Saved data entries:

★ ★ ★ ★

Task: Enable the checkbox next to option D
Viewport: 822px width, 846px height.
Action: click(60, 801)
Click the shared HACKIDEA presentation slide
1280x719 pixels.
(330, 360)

★ ★ ★ ★

[Problem requirements]
Faithfully transcribe the whole of the data.

[Solution to the problem]
Task: Enable the checkbox next to option D
Viewport: 822px width, 846px height.
Action: click(60, 801)
Click the shared HACKIDEA presentation slide
1280x719 pixels.
(330, 360)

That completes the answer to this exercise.